Plenty of plants now have enough dashboards. OEE, scrap, downtime, quality deviations, energy, shift performance: it's all visible, often in real time. And yet it still takes a long time before a team really understands why a problem happened.
That isn't because dashboards are bad. It's because visibility and root-cause analysis are two different jobs.
A dashboard says: something happened here. A root-cause analysis asks: why did it happen, why there, why now, why on this product, this shift, this material lot, this process window?
Visibility doesn't create action
When scrap climbs, the team may see the trend immediately. But the next question is harder: which process conditions changed beforehand? Which parameters are only coincidentally related? Which deviation is the cause, and which is just a symptom? Which hypothesis can be tested safely while the line is still running?

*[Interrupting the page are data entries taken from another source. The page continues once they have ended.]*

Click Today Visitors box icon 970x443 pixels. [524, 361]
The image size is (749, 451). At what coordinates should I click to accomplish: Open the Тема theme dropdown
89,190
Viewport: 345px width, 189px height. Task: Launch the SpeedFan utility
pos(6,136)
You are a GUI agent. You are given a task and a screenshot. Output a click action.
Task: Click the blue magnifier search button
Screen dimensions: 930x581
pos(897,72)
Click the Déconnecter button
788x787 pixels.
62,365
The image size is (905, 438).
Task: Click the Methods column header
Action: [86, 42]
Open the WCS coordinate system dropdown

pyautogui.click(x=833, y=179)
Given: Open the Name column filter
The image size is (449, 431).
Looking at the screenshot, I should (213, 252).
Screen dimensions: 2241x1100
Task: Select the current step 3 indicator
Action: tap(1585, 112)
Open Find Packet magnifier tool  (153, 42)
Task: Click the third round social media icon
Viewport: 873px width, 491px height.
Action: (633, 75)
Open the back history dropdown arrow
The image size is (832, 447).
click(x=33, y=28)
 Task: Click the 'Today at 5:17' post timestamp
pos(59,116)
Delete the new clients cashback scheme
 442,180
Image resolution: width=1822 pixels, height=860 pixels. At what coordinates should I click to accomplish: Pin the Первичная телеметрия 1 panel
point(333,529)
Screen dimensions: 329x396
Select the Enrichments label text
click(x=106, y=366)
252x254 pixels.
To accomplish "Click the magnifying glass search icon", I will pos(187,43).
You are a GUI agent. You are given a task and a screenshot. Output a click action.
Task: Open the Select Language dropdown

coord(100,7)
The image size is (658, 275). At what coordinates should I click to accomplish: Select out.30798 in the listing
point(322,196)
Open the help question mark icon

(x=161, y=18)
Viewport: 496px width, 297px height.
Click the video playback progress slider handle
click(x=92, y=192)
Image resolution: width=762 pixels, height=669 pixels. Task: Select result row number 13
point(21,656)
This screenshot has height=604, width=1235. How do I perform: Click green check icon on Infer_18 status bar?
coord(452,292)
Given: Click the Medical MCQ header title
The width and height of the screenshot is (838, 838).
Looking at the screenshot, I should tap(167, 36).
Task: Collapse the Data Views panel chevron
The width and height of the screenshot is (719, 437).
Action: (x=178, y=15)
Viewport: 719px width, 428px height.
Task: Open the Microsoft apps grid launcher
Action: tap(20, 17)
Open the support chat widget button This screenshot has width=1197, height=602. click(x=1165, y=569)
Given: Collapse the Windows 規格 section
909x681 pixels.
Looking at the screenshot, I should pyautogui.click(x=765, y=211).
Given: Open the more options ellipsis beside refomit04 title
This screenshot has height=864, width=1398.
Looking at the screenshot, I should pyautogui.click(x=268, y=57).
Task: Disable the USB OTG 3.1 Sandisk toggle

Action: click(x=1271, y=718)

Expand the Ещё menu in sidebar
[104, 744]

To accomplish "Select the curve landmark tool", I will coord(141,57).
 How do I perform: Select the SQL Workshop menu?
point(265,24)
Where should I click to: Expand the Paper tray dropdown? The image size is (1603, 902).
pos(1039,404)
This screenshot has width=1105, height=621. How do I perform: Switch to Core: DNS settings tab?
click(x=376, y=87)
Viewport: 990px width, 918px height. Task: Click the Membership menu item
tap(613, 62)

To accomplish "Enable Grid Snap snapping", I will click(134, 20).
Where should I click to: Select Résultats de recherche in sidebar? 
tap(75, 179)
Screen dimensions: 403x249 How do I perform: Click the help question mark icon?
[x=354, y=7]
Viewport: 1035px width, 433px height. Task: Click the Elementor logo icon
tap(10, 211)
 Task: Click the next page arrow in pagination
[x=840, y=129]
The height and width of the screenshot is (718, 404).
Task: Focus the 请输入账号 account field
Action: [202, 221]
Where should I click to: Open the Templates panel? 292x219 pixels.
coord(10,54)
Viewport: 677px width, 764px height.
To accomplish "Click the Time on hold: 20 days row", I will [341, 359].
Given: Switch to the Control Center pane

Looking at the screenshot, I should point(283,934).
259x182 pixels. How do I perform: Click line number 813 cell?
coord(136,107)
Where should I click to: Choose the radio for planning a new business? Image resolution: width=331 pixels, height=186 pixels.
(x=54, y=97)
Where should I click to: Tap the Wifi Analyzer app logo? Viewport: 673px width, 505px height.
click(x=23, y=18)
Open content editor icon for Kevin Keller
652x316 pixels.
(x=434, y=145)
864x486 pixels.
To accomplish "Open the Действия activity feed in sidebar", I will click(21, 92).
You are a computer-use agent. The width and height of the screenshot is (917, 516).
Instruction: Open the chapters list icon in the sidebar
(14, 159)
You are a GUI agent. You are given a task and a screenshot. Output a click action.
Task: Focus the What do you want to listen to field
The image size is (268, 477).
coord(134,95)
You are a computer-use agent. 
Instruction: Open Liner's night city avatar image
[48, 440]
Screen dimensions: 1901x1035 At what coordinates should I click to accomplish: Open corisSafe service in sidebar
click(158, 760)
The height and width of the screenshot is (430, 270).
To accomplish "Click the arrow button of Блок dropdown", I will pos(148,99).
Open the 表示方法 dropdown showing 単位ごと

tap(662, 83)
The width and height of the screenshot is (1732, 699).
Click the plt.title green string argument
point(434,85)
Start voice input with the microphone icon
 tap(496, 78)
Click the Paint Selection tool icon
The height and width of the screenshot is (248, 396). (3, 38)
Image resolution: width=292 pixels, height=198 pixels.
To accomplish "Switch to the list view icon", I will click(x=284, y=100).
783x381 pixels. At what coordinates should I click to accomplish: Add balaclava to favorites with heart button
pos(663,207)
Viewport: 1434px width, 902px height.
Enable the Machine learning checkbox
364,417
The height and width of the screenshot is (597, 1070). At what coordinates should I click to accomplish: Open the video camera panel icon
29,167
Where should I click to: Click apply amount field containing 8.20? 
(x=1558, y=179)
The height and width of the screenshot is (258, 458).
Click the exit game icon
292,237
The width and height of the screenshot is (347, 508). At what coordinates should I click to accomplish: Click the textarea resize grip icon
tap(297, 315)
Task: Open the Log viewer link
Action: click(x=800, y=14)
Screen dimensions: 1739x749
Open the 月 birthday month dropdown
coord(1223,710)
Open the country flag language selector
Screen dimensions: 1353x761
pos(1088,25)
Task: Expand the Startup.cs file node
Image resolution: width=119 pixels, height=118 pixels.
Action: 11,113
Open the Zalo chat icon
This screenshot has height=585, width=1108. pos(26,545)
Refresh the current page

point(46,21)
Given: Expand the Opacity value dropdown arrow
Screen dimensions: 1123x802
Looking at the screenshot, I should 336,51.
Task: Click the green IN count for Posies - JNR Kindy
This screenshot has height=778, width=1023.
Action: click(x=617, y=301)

Without that logic, the dashboard just becomes the new wall of alarms. It creates attention, but not a better decision.
Good root-cause work needs context
Production is rarely clean and tabular. Machines, materials, tools, operator decisions, ambient conditions, recipes, maintenance and quality measurements all interact. If those relationships aren't reflected in the analysis model or the problem-solving routine, the team stays stuck on correlations.
And then the most plausible explanation in the room usually wins. Not necessarily the right one.
What Jidokai should actually say
Jidokai shouldn't be positioned as a prettier dashboard. The stronger angle is this: it cuts the searching and puts process data into a form teams can actually use for root-cause analysis.
The real value comes afterwards. A senior practitioner helps test the hypotheses, adjust the standards, build the escalation logic and bring the learning into the shop-floor rhythm.
A practical test
When your dashboard turns red today: does the team know, within 15 minutes, which three things to check?
If not, what's missing isn't necessarily another visual. It's a better bridge from signal to cause to standard.